Supplied entries:
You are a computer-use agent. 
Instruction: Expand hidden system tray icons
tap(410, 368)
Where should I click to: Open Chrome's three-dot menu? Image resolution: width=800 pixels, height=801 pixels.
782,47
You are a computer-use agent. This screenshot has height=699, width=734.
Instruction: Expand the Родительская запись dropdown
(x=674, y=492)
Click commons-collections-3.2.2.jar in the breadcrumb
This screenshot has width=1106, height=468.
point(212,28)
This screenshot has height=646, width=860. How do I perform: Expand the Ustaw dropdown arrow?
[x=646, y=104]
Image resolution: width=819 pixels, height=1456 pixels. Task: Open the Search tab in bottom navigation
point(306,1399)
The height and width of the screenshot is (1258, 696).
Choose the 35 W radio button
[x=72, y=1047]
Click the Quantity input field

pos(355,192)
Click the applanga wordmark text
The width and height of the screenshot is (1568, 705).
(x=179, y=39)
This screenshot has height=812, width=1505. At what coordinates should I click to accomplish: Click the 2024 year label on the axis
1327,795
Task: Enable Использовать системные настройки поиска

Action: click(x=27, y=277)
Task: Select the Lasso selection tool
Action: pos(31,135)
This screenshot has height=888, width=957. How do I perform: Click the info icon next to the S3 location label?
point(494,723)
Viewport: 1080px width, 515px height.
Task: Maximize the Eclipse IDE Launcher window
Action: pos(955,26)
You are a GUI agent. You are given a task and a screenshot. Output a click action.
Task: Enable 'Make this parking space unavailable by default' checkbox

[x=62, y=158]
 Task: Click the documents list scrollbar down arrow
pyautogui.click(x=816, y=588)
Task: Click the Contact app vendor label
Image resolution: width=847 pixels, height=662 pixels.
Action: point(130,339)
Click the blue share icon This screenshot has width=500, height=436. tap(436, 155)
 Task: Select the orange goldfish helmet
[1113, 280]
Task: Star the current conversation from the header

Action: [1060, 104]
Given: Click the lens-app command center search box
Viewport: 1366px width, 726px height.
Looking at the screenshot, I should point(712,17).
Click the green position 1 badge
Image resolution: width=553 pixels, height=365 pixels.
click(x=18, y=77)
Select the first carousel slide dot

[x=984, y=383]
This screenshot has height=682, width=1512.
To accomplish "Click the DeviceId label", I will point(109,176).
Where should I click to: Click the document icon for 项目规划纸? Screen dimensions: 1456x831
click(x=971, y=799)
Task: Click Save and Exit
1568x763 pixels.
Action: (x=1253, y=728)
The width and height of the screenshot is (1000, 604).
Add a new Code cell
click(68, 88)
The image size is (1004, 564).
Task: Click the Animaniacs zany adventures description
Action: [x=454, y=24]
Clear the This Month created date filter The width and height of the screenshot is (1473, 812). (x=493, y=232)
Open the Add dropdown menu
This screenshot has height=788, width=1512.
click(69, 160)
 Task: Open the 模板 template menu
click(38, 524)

Request: Copy the lines of the records above unchanged, starting at the line that contains "Task: Star the" and ending at the line that contains "I will point(109,176).", with both of those lines included.

Final answer:
Task: Star the current conversation from the header

Action: [1060, 104]
Given: Click the lens-app command center search box
Viewport: 1366px width, 726px height.
Looking at the screenshot, I should point(712,17).
Click the green position 1 badge
Image resolution: width=553 pixels, height=365 pixels.
click(x=18, y=77)
Select the first carousel slide dot

[x=984, y=383]
This screenshot has height=682, width=1512.
To accomplish "Click the DeviceId label", I will point(109,176).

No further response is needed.